Speaking to Renal Interventions at the Society of Interventional Radiology (SIR) annual scientific meeting (11–16 June, Boston, USA), Haskal noted: “Industry trials are always designed to show positivity—and there is nothing wrong with that, because of the substantial stakes and costs of testing a new therapy, and a desire to define the most rarefied cohort where success and signal can be discerned. But the problem is that we naturally extrapolate the resulting data to everybody.
“And, we know that, when you continue to replicate things, signals becomes weaker over time as populations broaden or undergo further testing, or control therapies do better than expected.” On discrepancies between perceptibly positive IN.PACT AV Access results and the more maligned Lutonix AV trial (BD), Haskal outlines the possibility that—while comparatively better outcomes in the former have been attributed to drug-device superiority—the enrolled IN.PACT AV Access population may have been “honed” more effectively to show a certain signal.
PAVE trial
The flipside of this, Haskal continues, is that heterogenous studies that are not industry-sponsored, such as the UK-based PAVE trial, carry “natural variability”. The trial, in which BD played no role other than providing the paclitaxel-coated balloons used, ultimately failed to provide evidence of additional benefit with DCBs following plain balloon angioplasty in patients with arteriovenous fistula (AVF) restenosis.
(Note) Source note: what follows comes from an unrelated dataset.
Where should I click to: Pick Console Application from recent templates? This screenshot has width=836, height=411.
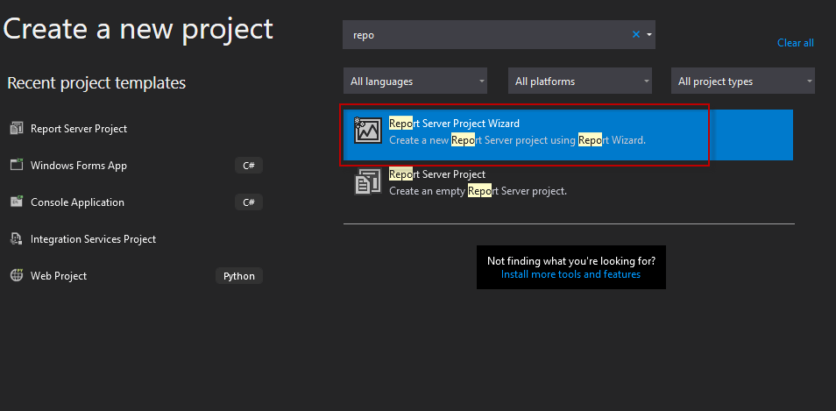point(77,202)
Haskal believes the design of PAVE, including its less selective patient population and the fact high-pressure plain balloon fistuloplasties were performed in all cases, could have contributed to the DCB group not outperforming its comparator. “It does not degrade or diminish the UK trial,” he adds, “but, rather, it asks the question: Are we now starting to replicate [DCB data] in a controlled fashion, but with more representative populations?”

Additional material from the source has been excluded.